WHAT THE TASK REQUIRES
Nothing should be left out: output all of the entries exactly.

DATA TO EXAMINE

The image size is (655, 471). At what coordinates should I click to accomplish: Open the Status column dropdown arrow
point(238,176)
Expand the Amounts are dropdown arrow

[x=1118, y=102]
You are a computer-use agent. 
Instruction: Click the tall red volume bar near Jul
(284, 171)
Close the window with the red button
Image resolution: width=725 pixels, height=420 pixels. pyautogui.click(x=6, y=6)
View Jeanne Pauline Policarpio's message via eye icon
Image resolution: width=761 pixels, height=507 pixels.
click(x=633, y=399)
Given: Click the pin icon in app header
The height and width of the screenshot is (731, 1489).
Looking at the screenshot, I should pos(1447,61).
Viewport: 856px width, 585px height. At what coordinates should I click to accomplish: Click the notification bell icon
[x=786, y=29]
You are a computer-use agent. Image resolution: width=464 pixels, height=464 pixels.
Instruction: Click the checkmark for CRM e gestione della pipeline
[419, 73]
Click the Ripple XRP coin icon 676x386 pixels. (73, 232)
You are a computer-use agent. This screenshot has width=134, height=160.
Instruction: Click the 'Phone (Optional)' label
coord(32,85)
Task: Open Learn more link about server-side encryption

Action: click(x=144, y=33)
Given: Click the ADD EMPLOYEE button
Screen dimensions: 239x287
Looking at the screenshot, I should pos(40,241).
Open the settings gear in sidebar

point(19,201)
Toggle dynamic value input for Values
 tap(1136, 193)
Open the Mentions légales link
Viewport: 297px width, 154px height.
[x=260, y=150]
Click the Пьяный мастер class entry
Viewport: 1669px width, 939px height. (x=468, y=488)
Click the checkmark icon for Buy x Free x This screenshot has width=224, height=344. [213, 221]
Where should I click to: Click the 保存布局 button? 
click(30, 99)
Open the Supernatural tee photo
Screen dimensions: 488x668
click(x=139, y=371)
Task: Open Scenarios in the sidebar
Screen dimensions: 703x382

ANSWER BELOW
The image size is (655, 471). At what coordinates should I click to accomplish: Open the Status column dropdown arrow
point(238,176)
Expand the Amounts are dropdown arrow

[x=1118, y=102]
You are a computer-use agent. 
Instruction: Click the tall red volume bar near Jul
(284, 171)
Close the window with the red button
Image resolution: width=725 pixels, height=420 pixels. pyautogui.click(x=6, y=6)
View Jeanne Pauline Policarpio's message via eye icon
Image resolution: width=761 pixels, height=507 pixels.
click(x=633, y=399)
Given: Click the pin icon in app header
The height and width of the screenshot is (731, 1489).
Looking at the screenshot, I should pos(1447,61).
Viewport: 856px width, 585px height. At what coordinates should I click to accomplish: Click the notification bell icon
[x=786, y=29]
You are a computer-use agent. Image resolution: width=464 pixels, height=464 pixels.
Instruction: Click the checkmark for CRM e gestione della pipeline
[419, 73]
Click the Ripple XRP coin icon 676x386 pixels. (73, 232)
You are a computer-use agent. This screenshot has width=134, height=160.
Instruction: Click the 'Phone (Optional)' label
coord(32,85)
Task: Open Learn more link about server-side encryption

Action: click(x=144, y=33)
Given: Click the ADD EMPLOYEE button
Screen dimensions: 239x287
Looking at the screenshot, I should pos(40,241).
Open the settings gear in sidebar

point(19,201)
Toggle dynamic value input for Values
 tap(1136, 193)
Open the Mentions légales link
Viewport: 297px width, 154px height.
[x=260, y=150]
Click the Пьяный мастер class entry
Viewport: 1669px width, 939px height. (x=468, y=488)
Click the checkmark icon for Buy x Free x This screenshot has width=224, height=344. [213, 221]
Where should I click to: Click the 保存布局 button? 
click(30, 99)
Open the Supernatural tee photo
Screen dimensions: 488x668
click(x=139, y=371)
Task: Open Scenarios in the sidebar
Screen dimensions: 703x382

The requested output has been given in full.